- Born: May 26, 1950 (age 76) London, England
- Education: University of Guelph (BA)
- Occupations: Author and editor
- Writing career
- Genre: Children's nonfiction
- Notable awards: Silver Birch Award (1998); Information Book Award (2005); Norma Fleck Award (2008);
- Website: hughbrewster.com

= Hugh Brewster =

Canadian writer

Hugh Brewster (born May 26, 1950, in London, England) is a Canadian writer of nonfiction books for children.

== Biography ==
Brewster was born May 26, 1950, in London, England to Ormond Macmillan and Anne Brewster. He has two older brothers and a younger sister. The family moved to Scotland when Brewster was two, then immigrated to Georgetown, Ontario in 1956.

Brewster received a Bachelor of Arts degree in English with a minor in theatre from the University of Guelph. Following graduation, he was a founding writer for the LGBT magazine The Body Politic. He served as an editor with Scholastic Canada from 1972 to 1981, then continued as an editor with Scholastic in New York City from 1981 to 1984. Beginning in 1984, he worked as an editorial director as Madison Press Books in Toronto.

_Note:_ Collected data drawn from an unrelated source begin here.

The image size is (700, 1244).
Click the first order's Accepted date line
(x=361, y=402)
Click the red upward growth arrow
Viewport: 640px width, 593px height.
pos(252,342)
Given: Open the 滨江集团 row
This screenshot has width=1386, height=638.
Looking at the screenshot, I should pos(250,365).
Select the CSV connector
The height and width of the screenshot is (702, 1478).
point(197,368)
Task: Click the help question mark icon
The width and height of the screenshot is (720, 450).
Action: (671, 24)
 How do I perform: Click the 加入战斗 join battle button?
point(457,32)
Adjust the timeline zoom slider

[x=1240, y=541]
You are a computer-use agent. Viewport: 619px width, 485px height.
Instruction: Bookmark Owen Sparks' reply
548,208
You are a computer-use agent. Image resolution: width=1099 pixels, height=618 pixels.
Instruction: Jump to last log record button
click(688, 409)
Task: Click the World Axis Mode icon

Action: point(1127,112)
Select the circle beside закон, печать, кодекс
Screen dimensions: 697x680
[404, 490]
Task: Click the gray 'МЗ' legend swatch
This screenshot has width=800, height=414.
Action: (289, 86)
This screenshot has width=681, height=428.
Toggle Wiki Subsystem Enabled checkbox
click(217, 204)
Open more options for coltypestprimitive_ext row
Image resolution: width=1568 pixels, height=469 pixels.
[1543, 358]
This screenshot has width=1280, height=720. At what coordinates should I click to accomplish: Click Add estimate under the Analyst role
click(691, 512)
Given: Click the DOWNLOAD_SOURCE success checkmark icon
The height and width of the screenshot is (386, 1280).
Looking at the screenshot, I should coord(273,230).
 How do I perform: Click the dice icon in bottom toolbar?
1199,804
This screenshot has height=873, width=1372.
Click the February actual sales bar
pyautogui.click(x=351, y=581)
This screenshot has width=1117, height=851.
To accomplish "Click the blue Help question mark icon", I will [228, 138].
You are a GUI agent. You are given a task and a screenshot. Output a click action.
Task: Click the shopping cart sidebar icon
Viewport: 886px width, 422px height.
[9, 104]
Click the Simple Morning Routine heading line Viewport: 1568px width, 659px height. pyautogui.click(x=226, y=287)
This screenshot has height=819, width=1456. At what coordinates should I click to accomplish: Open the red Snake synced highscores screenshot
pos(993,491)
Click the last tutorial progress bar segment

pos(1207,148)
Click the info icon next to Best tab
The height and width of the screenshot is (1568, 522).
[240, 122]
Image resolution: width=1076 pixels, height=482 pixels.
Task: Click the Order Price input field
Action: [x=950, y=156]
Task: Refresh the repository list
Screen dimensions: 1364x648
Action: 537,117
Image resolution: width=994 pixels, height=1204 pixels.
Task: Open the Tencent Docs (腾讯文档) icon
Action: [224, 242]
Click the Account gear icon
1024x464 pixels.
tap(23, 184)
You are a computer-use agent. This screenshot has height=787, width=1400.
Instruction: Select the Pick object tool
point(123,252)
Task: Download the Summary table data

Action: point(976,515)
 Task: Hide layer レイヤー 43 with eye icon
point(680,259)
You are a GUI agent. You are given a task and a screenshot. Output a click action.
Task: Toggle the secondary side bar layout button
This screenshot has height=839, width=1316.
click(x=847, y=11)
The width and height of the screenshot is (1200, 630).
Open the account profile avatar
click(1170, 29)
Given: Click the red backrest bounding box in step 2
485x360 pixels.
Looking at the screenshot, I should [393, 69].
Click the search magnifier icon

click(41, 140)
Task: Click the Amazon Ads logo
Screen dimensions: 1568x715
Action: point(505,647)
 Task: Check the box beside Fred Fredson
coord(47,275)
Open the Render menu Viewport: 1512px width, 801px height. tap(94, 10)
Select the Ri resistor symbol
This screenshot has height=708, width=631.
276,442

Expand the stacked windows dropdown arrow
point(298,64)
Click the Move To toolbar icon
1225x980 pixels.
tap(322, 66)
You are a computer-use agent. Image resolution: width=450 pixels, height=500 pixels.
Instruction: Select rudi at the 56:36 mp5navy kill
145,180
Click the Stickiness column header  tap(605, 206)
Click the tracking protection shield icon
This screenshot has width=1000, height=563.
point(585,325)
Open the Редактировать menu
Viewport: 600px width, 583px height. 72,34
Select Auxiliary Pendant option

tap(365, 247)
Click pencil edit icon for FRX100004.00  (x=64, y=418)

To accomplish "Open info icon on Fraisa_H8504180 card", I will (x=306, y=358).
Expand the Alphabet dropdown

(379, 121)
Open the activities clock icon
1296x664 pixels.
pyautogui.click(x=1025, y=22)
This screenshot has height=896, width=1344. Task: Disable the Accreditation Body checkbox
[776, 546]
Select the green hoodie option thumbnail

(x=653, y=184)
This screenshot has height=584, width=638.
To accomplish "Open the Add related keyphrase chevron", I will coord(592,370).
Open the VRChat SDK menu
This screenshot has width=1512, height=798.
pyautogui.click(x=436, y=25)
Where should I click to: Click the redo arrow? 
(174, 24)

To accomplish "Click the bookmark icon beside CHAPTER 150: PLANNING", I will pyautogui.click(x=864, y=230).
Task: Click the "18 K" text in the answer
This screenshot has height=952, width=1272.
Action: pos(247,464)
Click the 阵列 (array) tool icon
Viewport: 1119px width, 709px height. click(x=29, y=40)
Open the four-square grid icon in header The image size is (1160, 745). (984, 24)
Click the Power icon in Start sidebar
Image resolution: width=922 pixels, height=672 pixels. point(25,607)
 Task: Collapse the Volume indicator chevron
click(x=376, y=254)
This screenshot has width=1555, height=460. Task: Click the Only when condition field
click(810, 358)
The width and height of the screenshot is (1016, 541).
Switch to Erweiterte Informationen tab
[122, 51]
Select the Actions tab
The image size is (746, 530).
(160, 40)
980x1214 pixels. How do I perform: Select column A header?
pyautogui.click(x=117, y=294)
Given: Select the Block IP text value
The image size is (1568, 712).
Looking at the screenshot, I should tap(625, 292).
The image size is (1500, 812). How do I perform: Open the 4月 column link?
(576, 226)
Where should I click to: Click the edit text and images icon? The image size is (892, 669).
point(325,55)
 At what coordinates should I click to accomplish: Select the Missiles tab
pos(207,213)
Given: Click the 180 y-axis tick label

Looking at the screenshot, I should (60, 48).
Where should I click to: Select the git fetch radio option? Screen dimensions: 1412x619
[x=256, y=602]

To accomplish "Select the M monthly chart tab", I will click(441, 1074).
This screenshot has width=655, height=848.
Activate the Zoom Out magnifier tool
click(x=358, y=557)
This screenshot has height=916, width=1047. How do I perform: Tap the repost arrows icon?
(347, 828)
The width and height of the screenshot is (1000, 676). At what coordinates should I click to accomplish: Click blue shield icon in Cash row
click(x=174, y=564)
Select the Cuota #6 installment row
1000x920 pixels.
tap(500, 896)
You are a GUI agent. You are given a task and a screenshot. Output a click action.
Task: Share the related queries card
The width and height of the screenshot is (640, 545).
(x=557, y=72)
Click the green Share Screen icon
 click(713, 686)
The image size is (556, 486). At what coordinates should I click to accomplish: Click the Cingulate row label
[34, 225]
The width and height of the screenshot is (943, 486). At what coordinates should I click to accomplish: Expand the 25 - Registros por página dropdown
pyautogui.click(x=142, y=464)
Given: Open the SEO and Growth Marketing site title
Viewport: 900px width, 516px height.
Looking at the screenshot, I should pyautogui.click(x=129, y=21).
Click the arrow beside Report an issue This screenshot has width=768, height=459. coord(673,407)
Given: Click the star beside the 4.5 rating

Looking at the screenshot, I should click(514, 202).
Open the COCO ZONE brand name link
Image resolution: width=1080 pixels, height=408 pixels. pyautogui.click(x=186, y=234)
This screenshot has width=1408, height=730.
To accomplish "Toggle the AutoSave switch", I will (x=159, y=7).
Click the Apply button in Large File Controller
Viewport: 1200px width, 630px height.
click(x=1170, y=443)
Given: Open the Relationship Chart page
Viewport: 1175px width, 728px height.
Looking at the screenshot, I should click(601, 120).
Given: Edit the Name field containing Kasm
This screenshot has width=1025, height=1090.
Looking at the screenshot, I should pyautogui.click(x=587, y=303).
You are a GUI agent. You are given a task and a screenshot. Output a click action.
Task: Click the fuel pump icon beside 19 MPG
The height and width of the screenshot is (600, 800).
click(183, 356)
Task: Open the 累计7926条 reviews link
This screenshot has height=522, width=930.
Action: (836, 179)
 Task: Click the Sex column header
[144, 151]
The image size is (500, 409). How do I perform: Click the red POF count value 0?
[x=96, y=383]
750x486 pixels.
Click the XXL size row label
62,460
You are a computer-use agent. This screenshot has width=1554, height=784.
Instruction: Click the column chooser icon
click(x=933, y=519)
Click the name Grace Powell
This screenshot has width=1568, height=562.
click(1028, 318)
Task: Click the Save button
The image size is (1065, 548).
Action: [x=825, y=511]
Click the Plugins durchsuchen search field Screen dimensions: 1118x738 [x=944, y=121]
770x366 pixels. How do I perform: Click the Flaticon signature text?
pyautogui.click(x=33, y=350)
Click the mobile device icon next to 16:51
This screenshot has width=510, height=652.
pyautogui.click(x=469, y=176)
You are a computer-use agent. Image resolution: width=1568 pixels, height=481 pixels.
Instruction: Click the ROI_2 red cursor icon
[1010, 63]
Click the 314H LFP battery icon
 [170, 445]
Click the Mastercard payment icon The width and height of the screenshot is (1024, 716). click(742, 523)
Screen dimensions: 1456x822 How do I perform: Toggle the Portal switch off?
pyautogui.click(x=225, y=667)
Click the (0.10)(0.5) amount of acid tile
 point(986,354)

He published his first children's book, Anastasia's Album, in 1996.

== Awards and honours ==

Awards for Brewster's writing
| Year | Title | Award | Result | Ref. |
| 1997 | Anastasia's Album | ALSC Notable Children's Books | Selection |  |
| 1998 | Silver Birch Award | Winner |  |
| 1999 | Red Cedar Book Award | Winner |  |
| 2000 | 882 ½ Amazing Answers to Your Questions about the Titanic | Quick Picks for Reluctant Young Adult Readers | Selection |  |
| 2005 | On Juno Beach | Information Book Award | Winner |  |
| 2007 | Carnation, Lily, Lily, Rose | Governor General's Award for English-language children's literature | Finalist |  |
| 2008 | TD Canadian Children's Literature Award | Finalist |  |
| 2008 | At Vimy Ridge | Norma Fleck Award | Winner |  |
| 2012 | Prisoner of Dieppe | Hackmatack Children's Choice Award for English Fiction | Winner |  |
| 2015 | From Vimy to Victory | Norma Fleck Award | Finalist |  |
| Silver Birch Award | Nominee |  |
| TD Canadian Children's Literature Award | Finalist |  |

== Publications ==

- The Complete Hoser's Handbook, Prentice-Hall Canada, 1983.
- Anastasia's Album: The Last Tsar's Youngest Daughter Tells Her Own Story, Hyperion, 1996.
- Inside the Titanic, Little, Brown and Company, 1997.
- 882 1/2 Amazing Answers to Your Questions about the Titanic, with Laurie Coulter, paintings by Ken Marschall, Scholastic, 1998.
- To Be a Princess: The Fascinating Lives of Real Princesses, with Laurie Coulter, illustrated by Laurie McGaw, HarperCollins, 2001.
- On Juno Beach: Canada's D Day Heroes, Scholastic Canada, 2004.
- At Vimy Ridge: Canada's Greatest World War I Victory, Scholastic Canada, 2007.
- The Other Mozart: The Life of the Famous Chevalier de Saint-George, illustrated by Eric Velasquez, Abrams Books for Young Readers, 2006.
- Carnation, Lily, Lily, Rose: The Story of a Painting, illustrated with paintings by John Singer Sargent, Kids Can Press, 2007.
- Breakout Dinosaurs: Canada's Coolest, Scariest Ancient Creatures Return!, with the curators of the Royal Ontario Museum, illustrated by Alan Barnard, Whitfield Editions, 2007.
- Dieppe: Canada's Darkest Day of World War II, Scholastic Canada, 2009.
- Dinosaurs in Your Backyard: The Coolest, Scariest Creatures Ever Found in the USA!, with Alan Barnard, Harry N. Abrams, 2009.
- Prisoner of Dieppe: World War II, Alistair Morrison, Occupied France, 1942, Scholastic Canada, 2010.
- Deadly Voyage: RMS Titanic, Jamie Laidlaw, April 14, 1912, Scholastic Canada, 2011.
- Gilded Lives, Fatal Voyage: The Titanic's First-Class Passengers and Their World, Crown Publishing Group, 2012.
- From Vimy to Victory: Canada's Fight to the Finish in World War I, Scholastic Canada, 2014.
- Unsinkable Lucile: How a Farm Girl Became the Queen of Fashion and Survived the Titanic, illus. by Laurie McGaw, Firefly Books, 2022.